How to complete this task
Your answer should repeat the listing in full, with no line missing or altered.

Supplied data
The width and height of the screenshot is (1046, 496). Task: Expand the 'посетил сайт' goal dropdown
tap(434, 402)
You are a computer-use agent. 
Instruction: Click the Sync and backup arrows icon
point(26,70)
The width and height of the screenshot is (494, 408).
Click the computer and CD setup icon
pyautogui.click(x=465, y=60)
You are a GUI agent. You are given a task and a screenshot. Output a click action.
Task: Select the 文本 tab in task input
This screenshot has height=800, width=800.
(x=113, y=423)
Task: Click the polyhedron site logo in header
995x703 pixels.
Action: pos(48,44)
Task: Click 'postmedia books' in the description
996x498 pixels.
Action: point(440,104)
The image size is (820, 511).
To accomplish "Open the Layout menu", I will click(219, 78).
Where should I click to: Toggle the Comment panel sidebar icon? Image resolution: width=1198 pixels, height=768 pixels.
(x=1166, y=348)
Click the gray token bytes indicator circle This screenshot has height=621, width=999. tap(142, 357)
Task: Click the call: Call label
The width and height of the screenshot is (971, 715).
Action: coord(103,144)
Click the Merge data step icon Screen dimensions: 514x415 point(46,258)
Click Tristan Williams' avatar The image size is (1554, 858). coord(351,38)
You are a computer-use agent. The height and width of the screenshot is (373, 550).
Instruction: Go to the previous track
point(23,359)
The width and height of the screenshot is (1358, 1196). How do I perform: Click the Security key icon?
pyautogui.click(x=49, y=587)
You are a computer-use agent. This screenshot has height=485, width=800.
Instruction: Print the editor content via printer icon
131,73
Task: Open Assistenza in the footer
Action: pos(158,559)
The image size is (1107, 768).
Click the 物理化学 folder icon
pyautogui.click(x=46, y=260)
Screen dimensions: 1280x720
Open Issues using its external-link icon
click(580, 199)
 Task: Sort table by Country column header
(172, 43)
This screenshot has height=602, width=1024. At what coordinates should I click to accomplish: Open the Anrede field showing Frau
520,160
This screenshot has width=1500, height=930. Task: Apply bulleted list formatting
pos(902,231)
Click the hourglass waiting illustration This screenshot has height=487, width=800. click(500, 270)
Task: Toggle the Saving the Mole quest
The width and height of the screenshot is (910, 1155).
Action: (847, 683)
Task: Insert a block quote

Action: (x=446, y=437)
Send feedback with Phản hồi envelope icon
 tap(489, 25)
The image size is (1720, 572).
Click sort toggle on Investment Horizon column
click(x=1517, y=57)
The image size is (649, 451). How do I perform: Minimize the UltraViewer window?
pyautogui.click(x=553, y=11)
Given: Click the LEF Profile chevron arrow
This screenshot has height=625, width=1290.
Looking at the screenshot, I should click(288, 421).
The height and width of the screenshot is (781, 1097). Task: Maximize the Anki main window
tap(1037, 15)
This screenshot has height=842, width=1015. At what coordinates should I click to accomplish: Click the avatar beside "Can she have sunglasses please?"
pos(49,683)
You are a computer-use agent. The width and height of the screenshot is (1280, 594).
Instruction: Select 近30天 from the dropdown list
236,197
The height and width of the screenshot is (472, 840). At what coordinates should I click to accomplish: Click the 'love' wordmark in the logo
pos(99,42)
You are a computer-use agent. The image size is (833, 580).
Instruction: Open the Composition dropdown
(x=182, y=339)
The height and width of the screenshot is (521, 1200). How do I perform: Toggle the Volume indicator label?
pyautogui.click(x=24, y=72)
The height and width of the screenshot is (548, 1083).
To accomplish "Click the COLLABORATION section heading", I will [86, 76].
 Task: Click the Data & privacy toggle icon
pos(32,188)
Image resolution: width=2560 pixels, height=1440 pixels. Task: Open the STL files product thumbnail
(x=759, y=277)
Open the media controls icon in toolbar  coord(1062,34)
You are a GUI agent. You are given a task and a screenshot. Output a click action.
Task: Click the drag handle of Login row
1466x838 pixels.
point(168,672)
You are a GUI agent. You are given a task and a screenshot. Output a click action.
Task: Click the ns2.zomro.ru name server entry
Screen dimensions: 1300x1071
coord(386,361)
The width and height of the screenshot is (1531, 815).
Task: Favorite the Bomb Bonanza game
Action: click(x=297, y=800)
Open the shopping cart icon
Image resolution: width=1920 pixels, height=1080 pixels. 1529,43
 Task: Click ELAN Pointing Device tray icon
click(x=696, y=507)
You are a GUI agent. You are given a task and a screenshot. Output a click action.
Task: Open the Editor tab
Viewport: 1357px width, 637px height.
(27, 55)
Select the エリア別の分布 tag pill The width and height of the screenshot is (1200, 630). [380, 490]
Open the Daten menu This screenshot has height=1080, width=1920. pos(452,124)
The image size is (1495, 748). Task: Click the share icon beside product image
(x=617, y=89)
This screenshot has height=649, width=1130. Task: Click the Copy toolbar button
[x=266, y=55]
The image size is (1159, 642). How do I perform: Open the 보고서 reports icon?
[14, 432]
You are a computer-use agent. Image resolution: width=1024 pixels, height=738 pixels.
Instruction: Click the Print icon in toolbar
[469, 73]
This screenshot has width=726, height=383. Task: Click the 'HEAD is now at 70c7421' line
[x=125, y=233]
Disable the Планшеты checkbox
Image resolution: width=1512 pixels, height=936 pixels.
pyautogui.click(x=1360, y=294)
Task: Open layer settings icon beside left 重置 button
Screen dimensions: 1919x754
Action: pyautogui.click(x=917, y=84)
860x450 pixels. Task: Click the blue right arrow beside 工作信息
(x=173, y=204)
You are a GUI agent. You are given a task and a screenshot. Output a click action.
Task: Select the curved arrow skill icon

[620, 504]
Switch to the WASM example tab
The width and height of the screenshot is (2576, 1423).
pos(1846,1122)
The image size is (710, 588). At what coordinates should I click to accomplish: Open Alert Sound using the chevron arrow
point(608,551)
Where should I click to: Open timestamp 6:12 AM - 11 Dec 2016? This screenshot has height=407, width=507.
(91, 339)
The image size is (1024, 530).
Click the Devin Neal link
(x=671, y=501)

Response box
The width and height of the screenshot is (1046, 496). Task: Expand the 'посетил сайт' goal dropdown
tap(434, 402)
You are a computer-use agent. 
Instruction: Click the Sync and backup arrows icon
point(26,70)
The width and height of the screenshot is (494, 408).
Click the computer and CD setup icon
pyautogui.click(x=465, y=60)
You are a GUI agent. You are given a task and a screenshot. Output a click action.
Task: Select the 文本 tab in task input
This screenshot has height=800, width=800.
(x=113, y=423)
Task: Click the polyhedron site logo in header
995x703 pixels.
Action: pos(48,44)
Task: Click 'postmedia books' in the description
996x498 pixels.
Action: point(440,104)
The image size is (820, 511).
To accomplish "Open the Layout menu", I will click(219, 78).
Where should I click to: Toggle the Comment panel sidebar icon? Image resolution: width=1198 pixels, height=768 pixels.
(x=1166, y=348)
Click the gray token bytes indicator circle This screenshot has height=621, width=999. tap(142, 357)
Task: Click the call: Call label
The width and height of the screenshot is (971, 715).
Action: coord(103,144)
Click the Merge data step icon Screen dimensions: 514x415 point(46,258)
Click Tristan Williams' avatar The image size is (1554, 858). coord(351,38)
You are a computer-use agent. The height and width of the screenshot is (373, 550).
Instruction: Go to the previous track
point(23,359)
The width and height of the screenshot is (1358, 1196). How do I perform: Click the Security key icon?
pyautogui.click(x=49, y=587)
You are a computer-use agent. This screenshot has height=485, width=800.
Instruction: Print the editor content via printer icon
131,73
Task: Open Assistenza in the footer
Action: pos(158,559)
The image size is (1107, 768).
Click the 物理化学 folder icon
pyautogui.click(x=46, y=260)
Screen dimensions: 1280x720
Open Issues using its external-link icon
click(580, 199)
 Task: Sort table by Country column header
(172, 43)
This screenshot has height=602, width=1024. At what coordinates should I click to accomplish: Open the Anrede field showing Frau
520,160
This screenshot has width=1500, height=930. Task: Apply bulleted list formatting
pos(902,231)
Click the hourglass waiting illustration This screenshot has height=487, width=800. click(500, 270)
Task: Toggle the Saving the Mole quest
The width and height of the screenshot is (910, 1155).
Action: (847, 683)
Task: Insert a block quote

Action: (x=446, y=437)
Send feedback with Phản hồi envelope icon
 tap(489, 25)
The image size is (1720, 572).
Click sort toggle on Investment Horizon column
click(x=1517, y=57)
The image size is (649, 451). How do I perform: Minimize the UltraViewer window?
pyautogui.click(x=553, y=11)
Given: Click the LEF Profile chevron arrow
This screenshot has height=625, width=1290.
Looking at the screenshot, I should click(288, 421).
The height and width of the screenshot is (781, 1097). Task: Maximize the Anki main window
tap(1037, 15)
This screenshot has height=842, width=1015. At what coordinates should I click to accomplish: Click the avatar beside "Can she have sunglasses please?"
pos(49,683)
You are a computer-use agent. The width and height of the screenshot is (1280, 594).
Instruction: Select 近30天 from the dropdown list
236,197
The height and width of the screenshot is (472, 840). At what coordinates should I click to accomplish: Click the 'love' wordmark in the logo
pos(99,42)
You are a computer-use agent. The image size is (833, 580).
Instruction: Open the Composition dropdown
(x=182, y=339)
The height and width of the screenshot is (521, 1200). How do I perform: Toggle the Volume indicator label?
pyautogui.click(x=24, y=72)
The height and width of the screenshot is (548, 1083).
To accomplish "Click the COLLABORATION section heading", I will [86, 76].
 Task: Click the Data & privacy toggle icon
pos(32,188)
Image resolution: width=2560 pixels, height=1440 pixels. Task: Open the STL files product thumbnail
(x=759, y=277)
Open the media controls icon in toolbar  coord(1062,34)
You are a GUI agent. You are given a task and a screenshot. Output a click action.
Task: Click the drag handle of Login row
1466x838 pixels.
point(168,672)
You are a GUI agent. You are given a task and a screenshot. Output a click action.
Task: Click the ns2.zomro.ru name server entry
Screen dimensions: 1300x1071
coord(386,361)
The width and height of the screenshot is (1531, 815).
Task: Favorite the Bomb Bonanza game
Action: click(x=297, y=800)
Open the shopping cart icon
Image resolution: width=1920 pixels, height=1080 pixels. 1529,43
 Task: Click ELAN Pointing Device tray icon
click(x=696, y=507)
You are a GUI agent. You are given a task and a screenshot. Output a click action.
Task: Open the Editor tab
Viewport: 1357px width, 637px height.
(27, 55)
Select the エリア別の分布 tag pill The width and height of the screenshot is (1200, 630). [380, 490]
Open the Daten menu This screenshot has height=1080, width=1920. pos(452,124)
The image size is (1495, 748). Task: Click the share icon beside product image
(x=617, y=89)
This screenshot has height=649, width=1130. Task: Click the Copy toolbar button
[x=266, y=55]
The image size is (1159, 642). How do I perform: Open the 보고서 reports icon?
[14, 432]
You are a computer-use agent. Image resolution: width=1024 pixels, height=738 pixels.
Instruction: Click the Print icon in toolbar
[469, 73]
This screenshot has width=726, height=383. Task: Click the 'HEAD is now at 70c7421' line
[x=125, y=233]
Disable the Планшеты checkbox
Image resolution: width=1512 pixels, height=936 pixels.
pyautogui.click(x=1360, y=294)
Task: Open layer settings icon beside left 重置 button
Screen dimensions: 1919x754
Action: pyautogui.click(x=917, y=84)
860x450 pixels. Task: Click the blue right arrow beside 工作信息
(x=173, y=204)
You are a GUI agent. You are given a task and a screenshot. Output a click action.
Task: Select the curved arrow skill icon

[620, 504]
Switch to the WASM example tab
The width and height of the screenshot is (2576, 1423).
pos(1846,1122)
The image size is (710, 588). At what coordinates should I click to accomplish: Open Alert Sound using the chevron arrow
point(608,551)
Where should I click to: Open timestamp 6:12 AM - 11 Dec 2016? This screenshot has height=407, width=507.
(91, 339)
The image size is (1024, 530).
Click the Devin Neal link
(x=671, y=501)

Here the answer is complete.